1) Ship skinny, production-grade flows
- Pick one narrow job.
- Use deterministic retrieval and strict validators before write-back.
- Log every query, response, decision, and override.
If confidence is low or the blast radius is high, the system should refuse and escalate with evidence.
2) Instrument like a growth team
Track metrics that matter to executives:
- Time-to-first-answer
- % of answers grounded in approved sources
- Human edit rate
- Deflection rate + CSAT for support
- SLA adherence
- Cost per resolved task
Publish weekly deltas.
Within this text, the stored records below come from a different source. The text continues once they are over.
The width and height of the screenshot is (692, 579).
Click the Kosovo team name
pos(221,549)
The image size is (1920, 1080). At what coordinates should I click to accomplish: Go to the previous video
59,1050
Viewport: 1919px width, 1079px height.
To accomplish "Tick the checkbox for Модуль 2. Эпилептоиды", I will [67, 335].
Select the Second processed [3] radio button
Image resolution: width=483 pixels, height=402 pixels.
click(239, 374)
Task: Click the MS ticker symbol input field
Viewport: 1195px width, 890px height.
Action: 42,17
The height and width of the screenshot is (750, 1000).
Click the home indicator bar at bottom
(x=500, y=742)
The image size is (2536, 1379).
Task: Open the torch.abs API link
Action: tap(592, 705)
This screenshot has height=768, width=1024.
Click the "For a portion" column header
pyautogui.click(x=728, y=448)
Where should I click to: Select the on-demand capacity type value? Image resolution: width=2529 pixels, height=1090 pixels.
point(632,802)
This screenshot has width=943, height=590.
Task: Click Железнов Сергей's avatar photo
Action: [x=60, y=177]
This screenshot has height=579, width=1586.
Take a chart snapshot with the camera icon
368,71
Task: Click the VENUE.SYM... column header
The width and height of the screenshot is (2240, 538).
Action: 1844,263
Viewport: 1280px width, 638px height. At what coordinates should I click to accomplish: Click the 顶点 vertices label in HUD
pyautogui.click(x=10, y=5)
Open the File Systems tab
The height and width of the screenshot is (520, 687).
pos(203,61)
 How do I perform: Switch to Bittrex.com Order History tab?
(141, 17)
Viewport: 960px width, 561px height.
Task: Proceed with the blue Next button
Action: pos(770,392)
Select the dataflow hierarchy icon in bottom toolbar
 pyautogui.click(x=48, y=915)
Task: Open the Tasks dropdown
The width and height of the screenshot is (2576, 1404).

Kill or rework flows that don’t pay their way.
3) Assemble, don’t over-platform
Your stack should separate concerns:
- Orchestration & policy (your code): tools, routing, approvals, rate limits.
- Pluggable cognition: at least two external model providers + one local/edge path.
- Authoritative context: versioned corpora, scoped retrieval, per-field provenance.
- Validation: schema checks, reference matching, policy enforcement.
You’re building a control plane for intelligence, not another monolith.
4) Aim at high-leverage loops
Start where Evans’ “platform shift” logic bites hardest: repeating, information-heavy workflows with clear truth.
Examples:
- Support
Classify → retrieve → draft → validate entitlements → escalate with cited evidence. - CRM & sales ops
Summarize calls, extract next steps, update fields, draft follow-ups for approval. - Finance operations
Parse invoices, run 3-way match, flag variances with plain-language explanations. - Engineering
PR summaries, test scaffolds, incident timelines, runbook suggestions.
Policy & compliance Cited answers, exception flags, full audit trails for every AI-assisted action.
What to Build in 90 Days
You don’t need a “five-year AI vision deck.” You need one credible 90-day plan.
Weeks 1–2: Choose and baseline
- Pick one revenue surface and one cost surface with:
- Baseline:
Weeks 3–6: Ship the skinny version
- Constrain sources aggressively; add validators before anything touches core systems.
- Roll to 10–50 real users.
- Capture human edits as training and evaluation signals.
Weeks 7–10: Stabilize and prove ROI
- Cut variance; tighten retrieval scopes; cap context window size.
- Cache frequent queries.
- Share weekly cycle-time, accuracy, and error reductions with leadership.
Weeks 11–13: Productize
- Replace chat with one-click actions inside existing tools (ticket sidebar, CRM panel, email plug-in).
- Add admin controls for scopes, thresholds, approvals, and audits.
- Run your first controlled model upgrade and document the impact end-to-end.
The Takeaway
Evans’ decks are a pattern: he shows that platforms win by changing how work gets done, not by adding more screens.
Translate that to AI:
- LLMs are workflow compressors, not another department.
- Use them to remove steps across your SaaS estate—not to create a new island.
- Measure behavior change and business outcomes, not tokens.
- Quietly stack “boring” advantages: scoped knowledge, evals, guardrails, and model optionality.
The companies that start now won’t just have better tooling in three years. They’ll have better workflows, cleaner data, and an organisation that already knows how to ship AI safely—while everyone else is still rewriting their first pilot.